Our 9-model benchmark showed that an 8 billion parameter open-source model (Qwen3-8B) outperformed a 120 billion parameter model on our specific task. Smaller models that follow instructions well can beat larger ones on retrieval-grounded tasks where the context provides the facts. But we only discovered this because we had access to an inference API that let us test multiple models quickly.

If we had to lease dedicated hardware for each model we wanted to try, we would have picked one model early, committed to it, and never discovered that a model 15 times smaller gives better answers. That is the cost of the inference gap. It is not just about where data is hosted. It is about the ability to experiment, iterate, and make informed choices about which model to deploy.

What a Canadian inference layer would look like

The missing piece is a managed inference service running in Canadian data centres that offers pay-per-token access to a catalog of open-source models. No hardware commitment, no DevOps overhead, just an API key and a model ID. The same developer experience that Fireworks.ai provides in the US, but with data staying in Canada.

This would let Canadian companies prototype with multiple models against their own data, run benchmarks, and make confident decisions about which model to deploy on dedicated hardware when they are ready to scale.

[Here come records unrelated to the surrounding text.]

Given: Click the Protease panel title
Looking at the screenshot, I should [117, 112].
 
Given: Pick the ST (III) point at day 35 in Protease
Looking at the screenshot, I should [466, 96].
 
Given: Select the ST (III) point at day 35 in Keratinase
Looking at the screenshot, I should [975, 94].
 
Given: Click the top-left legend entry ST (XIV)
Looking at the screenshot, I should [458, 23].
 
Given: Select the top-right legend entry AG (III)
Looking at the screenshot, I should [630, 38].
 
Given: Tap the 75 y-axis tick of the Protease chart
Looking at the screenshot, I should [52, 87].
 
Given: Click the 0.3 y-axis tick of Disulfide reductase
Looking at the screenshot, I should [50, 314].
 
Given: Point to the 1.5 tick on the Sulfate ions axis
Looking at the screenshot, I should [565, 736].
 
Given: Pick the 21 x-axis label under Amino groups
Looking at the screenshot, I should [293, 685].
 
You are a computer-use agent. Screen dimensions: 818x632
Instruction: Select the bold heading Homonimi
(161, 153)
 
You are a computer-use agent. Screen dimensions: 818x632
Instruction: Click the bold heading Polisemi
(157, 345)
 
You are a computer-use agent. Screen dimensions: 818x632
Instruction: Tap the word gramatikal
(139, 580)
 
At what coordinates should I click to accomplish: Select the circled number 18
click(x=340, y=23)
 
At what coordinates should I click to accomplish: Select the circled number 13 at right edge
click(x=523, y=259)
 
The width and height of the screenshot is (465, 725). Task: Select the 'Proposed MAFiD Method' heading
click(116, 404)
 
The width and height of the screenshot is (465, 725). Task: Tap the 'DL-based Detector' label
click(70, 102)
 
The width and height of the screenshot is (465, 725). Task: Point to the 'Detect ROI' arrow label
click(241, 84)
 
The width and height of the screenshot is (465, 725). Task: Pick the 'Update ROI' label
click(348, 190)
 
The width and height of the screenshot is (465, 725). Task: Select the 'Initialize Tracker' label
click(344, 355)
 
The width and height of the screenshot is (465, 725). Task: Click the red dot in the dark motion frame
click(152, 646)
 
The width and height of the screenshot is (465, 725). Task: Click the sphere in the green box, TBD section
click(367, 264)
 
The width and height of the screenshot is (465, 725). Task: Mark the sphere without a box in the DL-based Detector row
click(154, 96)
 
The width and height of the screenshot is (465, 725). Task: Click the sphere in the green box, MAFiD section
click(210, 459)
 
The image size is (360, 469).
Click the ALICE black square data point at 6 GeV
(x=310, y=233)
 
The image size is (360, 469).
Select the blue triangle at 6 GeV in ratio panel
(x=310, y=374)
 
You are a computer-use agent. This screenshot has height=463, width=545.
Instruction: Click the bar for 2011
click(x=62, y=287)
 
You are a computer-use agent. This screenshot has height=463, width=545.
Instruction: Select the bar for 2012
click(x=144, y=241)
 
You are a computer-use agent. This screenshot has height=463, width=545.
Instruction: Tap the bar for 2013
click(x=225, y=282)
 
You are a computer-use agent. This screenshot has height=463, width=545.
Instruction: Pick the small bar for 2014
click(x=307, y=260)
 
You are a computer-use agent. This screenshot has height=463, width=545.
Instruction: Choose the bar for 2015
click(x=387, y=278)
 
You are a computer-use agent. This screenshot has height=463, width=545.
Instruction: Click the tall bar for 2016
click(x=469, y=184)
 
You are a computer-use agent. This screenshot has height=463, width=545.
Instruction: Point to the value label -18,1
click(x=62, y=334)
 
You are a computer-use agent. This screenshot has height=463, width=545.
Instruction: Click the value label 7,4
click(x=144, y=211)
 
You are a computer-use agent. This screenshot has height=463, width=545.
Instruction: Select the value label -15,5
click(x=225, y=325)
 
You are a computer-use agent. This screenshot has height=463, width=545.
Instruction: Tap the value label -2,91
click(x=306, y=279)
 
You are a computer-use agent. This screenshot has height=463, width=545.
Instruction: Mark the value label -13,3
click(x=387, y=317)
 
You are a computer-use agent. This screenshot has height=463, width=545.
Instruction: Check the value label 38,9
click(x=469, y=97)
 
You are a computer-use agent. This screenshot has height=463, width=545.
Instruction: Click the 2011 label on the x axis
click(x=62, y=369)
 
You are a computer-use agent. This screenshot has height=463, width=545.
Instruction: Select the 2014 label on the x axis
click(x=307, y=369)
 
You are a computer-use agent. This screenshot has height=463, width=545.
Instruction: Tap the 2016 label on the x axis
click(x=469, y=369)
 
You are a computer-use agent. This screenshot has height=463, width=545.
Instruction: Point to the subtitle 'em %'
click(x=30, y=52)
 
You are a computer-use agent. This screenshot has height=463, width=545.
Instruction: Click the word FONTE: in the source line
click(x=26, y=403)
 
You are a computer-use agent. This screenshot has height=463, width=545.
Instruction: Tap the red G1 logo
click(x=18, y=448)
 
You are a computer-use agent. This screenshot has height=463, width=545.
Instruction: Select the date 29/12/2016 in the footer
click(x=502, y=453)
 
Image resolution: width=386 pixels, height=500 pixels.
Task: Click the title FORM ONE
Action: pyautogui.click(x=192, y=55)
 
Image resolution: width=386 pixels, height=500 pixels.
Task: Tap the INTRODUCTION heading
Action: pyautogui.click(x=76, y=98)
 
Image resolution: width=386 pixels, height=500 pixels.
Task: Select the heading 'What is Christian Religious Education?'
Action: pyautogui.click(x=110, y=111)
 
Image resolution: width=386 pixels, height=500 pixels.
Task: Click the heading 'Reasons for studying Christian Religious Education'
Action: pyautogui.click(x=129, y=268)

The dedicated GPU providers already exist for the production step. What is missing is the experimentation step that comes before it.

Where Zeever.ca sits today

We currently use Fireworks.ai for all inference. It gives us the model flexibility we need at a reasonable cost. The tradeoff is that inference happens in the US. For our use case, answering questions about publicly available Toronto.ca content, the data sensitivity risk is low. But we recognize this would not be acceptable for applications handling health records, financial data, or confidential government information.

Our long-term plan is to self-host Qwen3-8B on Canadian infrastructure. At 8 billion parameters, it can run on a single GPU with 16GB of VRAM, making dedicated hosting economically viable. When a Canadian inference provider fills this gap, we will be among the first to move.